/---

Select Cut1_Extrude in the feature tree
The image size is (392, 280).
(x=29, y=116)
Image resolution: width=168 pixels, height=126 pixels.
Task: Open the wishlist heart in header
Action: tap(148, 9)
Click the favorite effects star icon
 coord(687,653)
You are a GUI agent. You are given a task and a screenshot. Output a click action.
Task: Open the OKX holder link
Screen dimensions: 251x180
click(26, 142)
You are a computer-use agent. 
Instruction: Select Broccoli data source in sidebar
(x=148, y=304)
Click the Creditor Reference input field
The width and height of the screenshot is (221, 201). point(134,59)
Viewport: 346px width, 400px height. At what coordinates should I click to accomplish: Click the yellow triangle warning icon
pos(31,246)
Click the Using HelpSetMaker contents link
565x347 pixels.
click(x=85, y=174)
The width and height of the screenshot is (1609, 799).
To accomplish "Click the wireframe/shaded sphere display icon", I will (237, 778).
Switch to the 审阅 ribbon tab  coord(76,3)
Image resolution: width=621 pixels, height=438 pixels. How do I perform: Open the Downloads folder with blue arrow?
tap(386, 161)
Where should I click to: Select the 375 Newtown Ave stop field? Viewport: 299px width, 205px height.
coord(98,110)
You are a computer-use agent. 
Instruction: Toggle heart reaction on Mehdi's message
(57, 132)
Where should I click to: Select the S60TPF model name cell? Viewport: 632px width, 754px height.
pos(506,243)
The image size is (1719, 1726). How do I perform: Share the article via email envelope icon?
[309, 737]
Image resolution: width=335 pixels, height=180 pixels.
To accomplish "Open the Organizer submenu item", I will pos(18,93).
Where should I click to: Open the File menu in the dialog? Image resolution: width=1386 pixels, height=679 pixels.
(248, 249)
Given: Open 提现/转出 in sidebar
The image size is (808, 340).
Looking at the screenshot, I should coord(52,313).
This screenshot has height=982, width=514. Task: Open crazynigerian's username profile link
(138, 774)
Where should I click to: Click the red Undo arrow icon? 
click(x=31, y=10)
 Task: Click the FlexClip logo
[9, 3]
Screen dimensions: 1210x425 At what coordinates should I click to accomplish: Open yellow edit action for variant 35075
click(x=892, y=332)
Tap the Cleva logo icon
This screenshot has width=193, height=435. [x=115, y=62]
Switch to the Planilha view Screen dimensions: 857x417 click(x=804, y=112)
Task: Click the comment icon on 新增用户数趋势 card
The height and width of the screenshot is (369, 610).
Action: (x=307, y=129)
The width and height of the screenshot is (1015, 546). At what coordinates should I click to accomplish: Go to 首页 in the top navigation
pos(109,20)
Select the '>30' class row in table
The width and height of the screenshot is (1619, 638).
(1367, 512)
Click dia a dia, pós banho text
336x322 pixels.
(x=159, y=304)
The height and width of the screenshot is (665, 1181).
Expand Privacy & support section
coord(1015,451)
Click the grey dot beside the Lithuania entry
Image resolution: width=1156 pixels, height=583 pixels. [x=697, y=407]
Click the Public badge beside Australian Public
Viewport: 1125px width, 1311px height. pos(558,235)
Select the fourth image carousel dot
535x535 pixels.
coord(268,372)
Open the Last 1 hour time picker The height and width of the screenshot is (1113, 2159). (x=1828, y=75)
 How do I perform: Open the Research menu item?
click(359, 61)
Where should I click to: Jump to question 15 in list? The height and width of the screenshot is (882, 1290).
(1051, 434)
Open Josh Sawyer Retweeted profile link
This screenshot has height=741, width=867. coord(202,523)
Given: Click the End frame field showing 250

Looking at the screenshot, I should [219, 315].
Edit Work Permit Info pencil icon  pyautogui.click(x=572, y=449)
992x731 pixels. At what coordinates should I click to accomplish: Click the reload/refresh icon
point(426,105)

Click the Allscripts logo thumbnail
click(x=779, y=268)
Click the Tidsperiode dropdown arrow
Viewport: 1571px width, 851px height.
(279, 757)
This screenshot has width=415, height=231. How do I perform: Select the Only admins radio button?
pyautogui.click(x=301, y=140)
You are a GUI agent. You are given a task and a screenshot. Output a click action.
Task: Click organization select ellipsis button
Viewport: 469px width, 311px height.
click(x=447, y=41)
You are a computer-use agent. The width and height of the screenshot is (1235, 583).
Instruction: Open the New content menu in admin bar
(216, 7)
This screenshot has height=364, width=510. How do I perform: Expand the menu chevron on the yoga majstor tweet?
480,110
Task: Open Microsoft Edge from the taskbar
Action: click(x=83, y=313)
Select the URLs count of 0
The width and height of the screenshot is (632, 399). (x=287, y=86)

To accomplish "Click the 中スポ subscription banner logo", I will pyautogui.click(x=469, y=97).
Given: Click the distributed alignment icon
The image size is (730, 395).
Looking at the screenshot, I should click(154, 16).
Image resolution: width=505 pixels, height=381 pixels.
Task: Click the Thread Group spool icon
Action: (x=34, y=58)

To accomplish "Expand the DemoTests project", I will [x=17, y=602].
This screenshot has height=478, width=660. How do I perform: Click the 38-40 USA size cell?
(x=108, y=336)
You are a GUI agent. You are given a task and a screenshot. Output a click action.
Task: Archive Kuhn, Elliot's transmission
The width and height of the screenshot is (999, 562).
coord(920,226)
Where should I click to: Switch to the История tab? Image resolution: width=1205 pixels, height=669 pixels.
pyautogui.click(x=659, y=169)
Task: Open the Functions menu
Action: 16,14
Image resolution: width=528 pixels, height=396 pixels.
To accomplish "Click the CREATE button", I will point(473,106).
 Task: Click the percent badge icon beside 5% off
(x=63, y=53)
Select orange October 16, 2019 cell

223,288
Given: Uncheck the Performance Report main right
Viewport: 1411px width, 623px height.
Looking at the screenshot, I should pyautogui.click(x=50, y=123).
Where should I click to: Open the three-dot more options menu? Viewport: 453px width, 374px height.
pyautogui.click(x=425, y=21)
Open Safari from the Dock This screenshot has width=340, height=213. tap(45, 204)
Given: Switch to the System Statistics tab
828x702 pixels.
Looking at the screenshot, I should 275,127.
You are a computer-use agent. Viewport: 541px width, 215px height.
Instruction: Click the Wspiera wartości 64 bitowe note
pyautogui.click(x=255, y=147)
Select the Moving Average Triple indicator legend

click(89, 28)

\---

Put every line of the listing above into a JSON list of strings, one string per line, leaving out the blank lines.

[
  "Select Cut1_Extrude in the feature tree",
  "The image size is (392, 280).",
  "(x=29, y=116)",
  "Image resolution: width=168 pixels, height=126 pixels.",
  "Task: Open the wishlist heart in header",
  "Action: tap(148, 9)",
  "Click the favorite effects star icon",
  " coord(687,653)",
  "You are a GUI agent. You are given a task and a screenshot. Output a click action.",
  "Task: Open the OKX holder link",
  "Screen dimensions: 251x180",
  "click(26, 142)",
  "You are a computer-use agent. ",
  "Instruction: Select Broccoli data source in sidebar",
  "(x=148, y=304)",
  "Click the Creditor Reference input field",
  "The width and height of the screenshot is (221, 201). point(134,59)",
  "Viewport: 346px width, 400px height. At what coordinates should I click to accomplish: Click the yellow triangle warning icon",
  "pos(31,246)",
  "Click the Using HelpSetMaker contents link",
  "565x347 pixels.",
  "click(x=85, y=174)",
  "The width and height of the screenshot is (1609, 799).",
  "To accomplish \"Click the wireframe/shaded sphere display icon\", I will (237, 778).",
  "Switch to the 审阅 ribbon tab  coord(76,3)",
  "Image resolution: width=621 pixels, height=438 pixels. How do I perform: Open the Downloads folder with blue arrow?",
  "tap(386, 161)",
  "Where should I click to: Select the 375 Newtown Ave stop field? Viewport: 299px width, 205px height.",
  "coord(98,110)",
  "You are a computer-use agent. ",
  "Instruction: Toggle heart reaction on Mehdi's message",
  "(57, 132)",
  "Where should I click to: Select the S60TPF model name cell? Viewport: 632px width, 754px height.",
  "pos(506,243)",
  "The image size is (1719, 1726). How do I perform: Share the article via email envelope icon?",
  "[309, 737]",
  "Image resolution: width=335 pixels, height=180 pixels.",
  "To accomplish \"Open the Organizer submenu item\", I will pos(18,93).",
  "Where should I click to: Open the File menu in the dialog? Image resolution: width=1386 pixels, height=679 pixels.",
  "(248, 249)",
  "Given: Open 提现/转出 in sidebar",
  "The image size is (808, 340).",
  "Looking at the screenshot, I should coord(52,313).",
  "This screenshot has height=982, width=514. Task: Open crazynigerian's username profile link",
  "(138, 774)",
  "Where should I click to: Click the red Undo arrow icon? ",
  "click(x=31, y=10)",
  " Task: Click the FlexClip logo",
  "[9, 3]",
  "Screen dimensions: 1210x425 At what coordinates should I click to accomplish: Open yellow edit action for variant 35075",
  "click(x=892, y=332)",
  "Tap the Cleva logo icon",
  "This screenshot has width=193, height=435. [x=115, y=62]",
  "Switch to the Planilha view Screen dimensions: 857x417 click(x=804, y=112)",
  "Task: Click the comment icon on 新增用户数趋势 card",
  "The height and width of the screenshot is (369, 610).",
  "Action: (x=307, y=129)",
  "The width and height of the screenshot is (1015, 546). At what coordinates should I click to accomplish: Go to 首页 in the top navigation",
  "pos(109,20)",
  "Select the '>30' class row in table",
  "The width and height of the screenshot is (1619, 638).",
  "(1367, 512)",
  "Click dia a dia, pós banho text",
  "336x322 pixels.",
  "(x=159, y=304)",
  "The height and width of the screenshot is (665, 1181).",
  "Expand Privacy & support section",
  "coord(1015,451)",
  "Click the grey dot beside the Lithuania entry",
  "Image resolution: width=1156 pixels, height=583 pixels. [x=697, y=407]",
  "Click the Public badge beside Australian Public",
  "Viewport: 1125px width, 1311px height. pos(558,235)",
  "Select the fourth image carousel dot",
  "535x535 pixels.",
  "coord(268,372)",
  "Open the Last 1 hour time picker The height and width of the screenshot is (1113, 2159). (x=1828, y=75)",
  " How do I perform: Open the Research menu item?",
  "click(359, 61)",
  "Where should I click to: Jump to question 15 in list? The height and width of the screenshot is (882, 1290).",
  "(1051, 434)",
  "Open Josh Sawyer Retweeted profile link",
  "This screenshot has height=741, width=867. coord(202,523)",
  "Given: Click the End frame field showing 250",
  "Looking at the screenshot, I should [219, 315].",
  "Edit Work Permit Info pencil icon  pyautogui.click(x=572, y=449)",
  "992x731 pixels. At what coordinates should I click to accomplish: Click the reload/refresh icon",
  "point(426,105)",
  "Click the Allscripts logo thumbnail",
  "click(x=779, y=268)",
  "Click the Tidsperiode dropdown arrow",
  "Viewport: 1571px width, 851px height.",
  "(279, 757)",
  "This screenshot has width=415, height=231. How do I perform: Select the Only admins radio button?",
  "pyautogui.click(x=301, y=140)",
  "You are a GUI agent. You are given a task and a screenshot. Output a click action.",
  "Task: Click organization select ellipsis button",
  "Viewport: 469px width, 311px height.",
  "click(x=447, y=41)",
  "You are a computer-use agent. The width and height of the screenshot is (1235, 583).",
  "Instruction: Open the New content menu in admin bar",
  "(216, 7)",
  "This screenshot has height=364, width=510. How do I perform: Expand the menu chevron on the yoga majstor tweet?",
  "480,110",
  "Task: Open Microsoft Edge from the taskbar",
  "Action: click(x=83, y=313)",
  "Select the URLs count of 0",
  "The width and height of the screenshot is (632, 399). (x=287, y=86)",
  "To accomplish \"Click the 中スポ subscription banner logo\", I will pyautogui.click(x=469, y=97).",
  "Given: Click the distributed alignment icon",
  "The image size is (730, 395).",
  "Looking at the screenshot, I should click(154, 16).",
  "Image resolution: width=505 pixels, height=381 pixels.",
  "Task: Click the Thread Group spool icon",
  "Action: (x=34, y=58)",
  "To accomplish \"Expand the DemoTests project\", I will [x=17, y=602].",
  "This screenshot has height=478, width=660. How do I perform: Click the 38-40 USA size cell?",
  "(x=108, y=336)",
  "You are a GUI agent. You are given a task and a screenshot. Output a click action.",
  "Task: Archive Kuhn, Elliot's transmission",
  "The width and height of the screenshot is (999, 562).",
  "coord(920,226)",
  "Where should I click to: Switch to the История tab? Image resolution: width=1205 pixels, height=669 pixels.",
  "pyautogui.click(x=659, y=169)",
  "Task: Open the Functions menu",
  "Action: 16,14",
  "Image resolution: width=528 pixels, height=396 pixels.",
  "To accomplish \"Click the CREATE button\", I will point(473,106).",
  " Task: Click the percent badge icon beside 5% off",
  "(x=63, y=53)",
  "Select orange October 16, 2019 cell",
  "223,288",
  "Given: Uncheck the Performance Report main right",
  "Viewport: 1411px width, 623px height.",
  "Looking at the screenshot, I should pyautogui.click(x=50, y=123).",
  "Where should I click to: Open the three-dot more options menu? Viewport: 453px width, 374px height.",
  "pyautogui.click(x=425, y=21)",
  "Open Safari from the Dock This screenshot has width=340, height=213. tap(45, 204)",
  "Given: Switch to the System Statistics tab",
  "828x702 pixels.",
  "Looking at the screenshot, I should 275,127.",
  "You are a computer-use agent. Viewport: 541px width, 215px height.",
  "Instruction: Click the Wspiera wartości 64 bitowe note",
  "pyautogui.click(x=255, y=147)",
  "Select the Moving Average Triple indicator legend",
  "click(89, 28)"
]